Kołysze się w bujanym fotelu.
— Usłyszałam płacz. Ale kiedy się rozejrzałam, nie było tam nikogo.
— To drzewo płakało? — pytam.
Kręci głową.
— Nie. Drzewa zazwyczaj nie płaczą w ten sposób. Był to płacz dziecka. Wstałam i zaczęłam nasłuchiwać. Szukałam w trawie, w zaroślach, pod drzewami w całym ogrodzie, ale dziecka nigdzie nie było. Aż w końcu zawędrowałam pod tę samą jabłonkę. Wtedy zrozumiałam, że płacz dochodzi z góry. Podniosłam głowę i zobaczyłam to jabłko. Było inne niż pozostałe. Całkiem niebieskie. Uniosłam laskę i strząsnęłam je ostrożnie. Upadło na trawę i wtedy znowu rozległ się płacz. Teraz byłam już pewna. To płakało jabłko.
— Ale dlaczego ono płakało? — pytam. — Inne jabłka myślały, że jest zepsute, i śmiały się z niego?

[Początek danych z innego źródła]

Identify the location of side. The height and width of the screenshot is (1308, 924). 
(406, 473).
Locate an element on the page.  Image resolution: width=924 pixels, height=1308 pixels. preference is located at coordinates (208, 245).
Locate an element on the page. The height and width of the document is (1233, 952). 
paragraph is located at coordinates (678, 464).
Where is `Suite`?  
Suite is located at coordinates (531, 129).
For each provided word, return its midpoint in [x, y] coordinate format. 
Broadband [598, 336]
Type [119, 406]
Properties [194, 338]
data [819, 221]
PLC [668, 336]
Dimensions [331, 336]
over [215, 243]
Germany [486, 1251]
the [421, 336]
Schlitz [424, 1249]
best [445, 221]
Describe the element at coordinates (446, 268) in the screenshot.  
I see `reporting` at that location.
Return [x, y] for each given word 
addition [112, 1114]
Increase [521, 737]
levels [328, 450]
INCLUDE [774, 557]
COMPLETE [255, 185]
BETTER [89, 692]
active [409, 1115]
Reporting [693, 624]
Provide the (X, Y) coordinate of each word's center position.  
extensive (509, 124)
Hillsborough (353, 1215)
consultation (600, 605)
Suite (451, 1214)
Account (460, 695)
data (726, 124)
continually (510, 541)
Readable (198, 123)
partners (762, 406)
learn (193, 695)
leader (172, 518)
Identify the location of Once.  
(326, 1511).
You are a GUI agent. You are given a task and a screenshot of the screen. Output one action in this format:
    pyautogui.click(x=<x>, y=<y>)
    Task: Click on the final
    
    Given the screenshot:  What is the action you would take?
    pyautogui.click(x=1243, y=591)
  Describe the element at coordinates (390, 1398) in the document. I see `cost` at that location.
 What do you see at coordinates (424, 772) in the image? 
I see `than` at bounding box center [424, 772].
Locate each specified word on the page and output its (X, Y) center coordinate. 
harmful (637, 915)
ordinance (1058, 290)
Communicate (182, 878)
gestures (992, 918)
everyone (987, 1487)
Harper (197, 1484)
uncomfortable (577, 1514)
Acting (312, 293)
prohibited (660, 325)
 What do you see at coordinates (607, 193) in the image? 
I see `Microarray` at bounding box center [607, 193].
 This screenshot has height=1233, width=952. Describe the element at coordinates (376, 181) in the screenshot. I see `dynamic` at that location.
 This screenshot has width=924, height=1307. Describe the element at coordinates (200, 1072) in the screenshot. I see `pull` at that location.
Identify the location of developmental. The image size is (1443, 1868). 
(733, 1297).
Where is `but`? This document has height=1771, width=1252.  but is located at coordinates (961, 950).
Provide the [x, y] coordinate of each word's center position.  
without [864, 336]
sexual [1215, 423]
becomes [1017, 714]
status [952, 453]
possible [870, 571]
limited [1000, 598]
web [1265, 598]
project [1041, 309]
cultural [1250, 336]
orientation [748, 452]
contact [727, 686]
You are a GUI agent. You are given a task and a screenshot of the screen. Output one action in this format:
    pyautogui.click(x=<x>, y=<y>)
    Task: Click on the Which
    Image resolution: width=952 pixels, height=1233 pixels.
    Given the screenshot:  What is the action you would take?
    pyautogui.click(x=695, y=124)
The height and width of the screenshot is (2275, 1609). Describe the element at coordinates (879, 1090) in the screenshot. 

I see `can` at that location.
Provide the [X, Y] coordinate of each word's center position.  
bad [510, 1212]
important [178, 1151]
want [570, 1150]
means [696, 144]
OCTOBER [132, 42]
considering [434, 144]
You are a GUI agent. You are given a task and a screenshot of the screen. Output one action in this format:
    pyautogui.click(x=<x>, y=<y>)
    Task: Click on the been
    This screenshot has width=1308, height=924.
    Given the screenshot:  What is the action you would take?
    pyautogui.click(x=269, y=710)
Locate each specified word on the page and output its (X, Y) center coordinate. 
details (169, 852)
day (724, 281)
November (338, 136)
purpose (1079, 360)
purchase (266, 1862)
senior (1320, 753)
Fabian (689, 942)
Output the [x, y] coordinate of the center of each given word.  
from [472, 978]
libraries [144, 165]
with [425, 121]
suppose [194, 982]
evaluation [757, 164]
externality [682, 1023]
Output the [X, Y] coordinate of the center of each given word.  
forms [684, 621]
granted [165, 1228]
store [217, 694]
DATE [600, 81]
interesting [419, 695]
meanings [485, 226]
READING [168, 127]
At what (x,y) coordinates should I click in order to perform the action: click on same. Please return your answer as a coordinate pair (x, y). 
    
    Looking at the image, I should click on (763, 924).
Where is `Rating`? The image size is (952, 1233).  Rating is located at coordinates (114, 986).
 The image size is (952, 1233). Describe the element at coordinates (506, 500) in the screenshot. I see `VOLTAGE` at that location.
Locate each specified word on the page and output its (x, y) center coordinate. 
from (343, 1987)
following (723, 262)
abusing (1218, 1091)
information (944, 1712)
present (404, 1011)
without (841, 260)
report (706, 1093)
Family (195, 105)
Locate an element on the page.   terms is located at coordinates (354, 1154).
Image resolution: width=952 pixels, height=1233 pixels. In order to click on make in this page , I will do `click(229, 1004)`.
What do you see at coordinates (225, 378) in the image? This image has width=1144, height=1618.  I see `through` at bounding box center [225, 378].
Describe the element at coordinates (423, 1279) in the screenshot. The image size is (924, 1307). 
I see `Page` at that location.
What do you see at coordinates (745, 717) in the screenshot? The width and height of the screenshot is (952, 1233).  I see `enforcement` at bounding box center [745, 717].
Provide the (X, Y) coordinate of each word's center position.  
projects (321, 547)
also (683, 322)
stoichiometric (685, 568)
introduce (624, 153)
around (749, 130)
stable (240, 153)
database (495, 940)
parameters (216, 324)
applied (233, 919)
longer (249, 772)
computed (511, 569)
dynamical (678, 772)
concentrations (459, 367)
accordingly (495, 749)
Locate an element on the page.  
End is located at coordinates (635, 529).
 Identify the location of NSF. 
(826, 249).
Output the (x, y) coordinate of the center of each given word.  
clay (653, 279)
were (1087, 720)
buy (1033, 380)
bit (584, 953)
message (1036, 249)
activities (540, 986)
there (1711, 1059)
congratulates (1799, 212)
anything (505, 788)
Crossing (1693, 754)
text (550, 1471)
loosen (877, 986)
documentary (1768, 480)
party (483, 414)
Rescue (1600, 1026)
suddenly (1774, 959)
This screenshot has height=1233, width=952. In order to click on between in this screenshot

Rudolfina chichocze cicho.
— Nie. Jabłka zazwyczaj nie są aż tak mało wrażliwe i pod tym względem raczej nie przypominają ludzi. Nie wiem, dlaczego płakało. Nie powiedziało mi. Ale kiedy wzięłam je do ręki, przestało. Zaniosłam je do domu i położyłam na stole. Tak jak te tutaj. Wtedy jabłko znowu zaczęło płakać. Wzięłam je ponownie do ręki i wtedy przestało. Wyjęłam więc jedną z szuflad, dokładnie tę. — Wskazała na drugą od góry szufladę w kredensie. — Wyłożyłam ją miękkimi chusteczkami i ułożyłam tam jabłko. Uspokoiło się. W nocy jednak co chwilę mnie budziło i musiałam je ciągle kołysać. Wtedy przestawało płakać. Kiedy obudziłam się rano, jabłko wyglądało podobnie jak wcześniej, jednak zaczęło się z nim dziać coś dziwnego. Widziałam, jak coś się w nim rozpycha jak w worku. Kulało się niespokojnie po całej szufladzie. „Wyciągnij mnie. Chcę wyjść”— powiedziało cienkim głosem. „Kim jesteś? — zapytałam. „Sobą. I bardzo chcę już stąd wyjść. Boję się”.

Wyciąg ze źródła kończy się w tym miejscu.